O’Rourke offers another bright facet to turn to amid the pastoral guitar meanderings and sparse beats.
Irish quintet Little Green Cars play that familiar brand of feel-good alternative country rock; think The Lumineers and Mercury Rev. It's a bit of a lame pigeonhole to plonk these guys in though, but with the charming boy-girl coupling of vocalists Stevie Appleby and Faye O'Rourke at the helm, it's easy to pass them over as another Edward Sharpe and the Magnetic Zeroes or Of Monsters and Men replica. After plodding a quiet but upward course in their native part of the world over the past couple of years, they've nabbed attention with raw sounds and strong, demanding voices, so much so they find themselves on the coveted UK Island label with Mumford and Sons' producer Markus Dravs behind the desk of their debut album, Absolute Zero.

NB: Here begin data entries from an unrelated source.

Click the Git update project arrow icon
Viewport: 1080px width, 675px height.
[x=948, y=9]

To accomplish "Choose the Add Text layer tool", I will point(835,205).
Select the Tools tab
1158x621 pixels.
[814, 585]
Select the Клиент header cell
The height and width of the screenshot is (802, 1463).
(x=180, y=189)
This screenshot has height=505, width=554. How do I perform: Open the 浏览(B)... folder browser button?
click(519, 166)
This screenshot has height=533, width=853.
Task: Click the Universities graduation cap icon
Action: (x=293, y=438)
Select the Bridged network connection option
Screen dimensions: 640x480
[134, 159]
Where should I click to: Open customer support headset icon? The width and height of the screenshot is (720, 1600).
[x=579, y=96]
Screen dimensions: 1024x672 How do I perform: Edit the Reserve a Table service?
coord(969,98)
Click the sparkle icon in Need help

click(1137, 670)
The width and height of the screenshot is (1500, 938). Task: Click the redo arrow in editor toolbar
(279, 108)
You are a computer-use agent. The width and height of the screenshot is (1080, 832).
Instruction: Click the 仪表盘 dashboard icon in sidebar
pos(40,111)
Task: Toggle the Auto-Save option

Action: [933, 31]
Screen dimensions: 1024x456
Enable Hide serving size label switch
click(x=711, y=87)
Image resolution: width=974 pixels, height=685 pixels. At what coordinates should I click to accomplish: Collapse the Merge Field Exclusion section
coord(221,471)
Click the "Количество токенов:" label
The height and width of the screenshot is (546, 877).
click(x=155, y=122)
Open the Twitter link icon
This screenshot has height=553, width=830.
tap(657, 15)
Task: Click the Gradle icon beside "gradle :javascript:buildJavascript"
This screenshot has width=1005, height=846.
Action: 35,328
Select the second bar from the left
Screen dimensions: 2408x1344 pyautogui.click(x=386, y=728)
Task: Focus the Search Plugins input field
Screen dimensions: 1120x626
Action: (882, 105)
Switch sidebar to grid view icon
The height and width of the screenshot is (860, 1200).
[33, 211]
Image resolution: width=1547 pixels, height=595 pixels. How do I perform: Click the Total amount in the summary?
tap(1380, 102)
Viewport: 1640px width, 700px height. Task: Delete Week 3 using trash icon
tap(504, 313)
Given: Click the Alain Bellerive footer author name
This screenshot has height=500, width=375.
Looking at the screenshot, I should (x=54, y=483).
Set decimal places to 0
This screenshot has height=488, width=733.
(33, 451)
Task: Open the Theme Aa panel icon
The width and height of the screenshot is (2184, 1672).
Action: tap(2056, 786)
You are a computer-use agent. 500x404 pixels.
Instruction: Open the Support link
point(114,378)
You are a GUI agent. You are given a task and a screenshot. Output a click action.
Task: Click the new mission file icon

It's a likeable and highly satisfying listen, and ultimately proves the lads and lass have a sizeable bag of goodies to raid beyond their rousing single, The John Wayne, a chugging strummer full of that ever-reliable kitsch factor, the handclap. From opener, Harper Lee, the Appleby as Neil Young comparison has to be made; it's a distinct set of pipes, capable of rejoicing from the rooftops to reining things into a dimly intimate closeness. O'Rourke steps into the spotlight for The Kitchen Floor with a voice refreshingly devoid of that sugary femininity that seems to fuse itself to this kind of sound, and again on the upbeat key-laden Please. Her presence in the group is a godsend; as rich and undoubtedly successful as Appleby's voice would have been on its lonesome, O'Rourke offers another bright facet to turn to amid the pastoral guitar meanderings and sparse beats.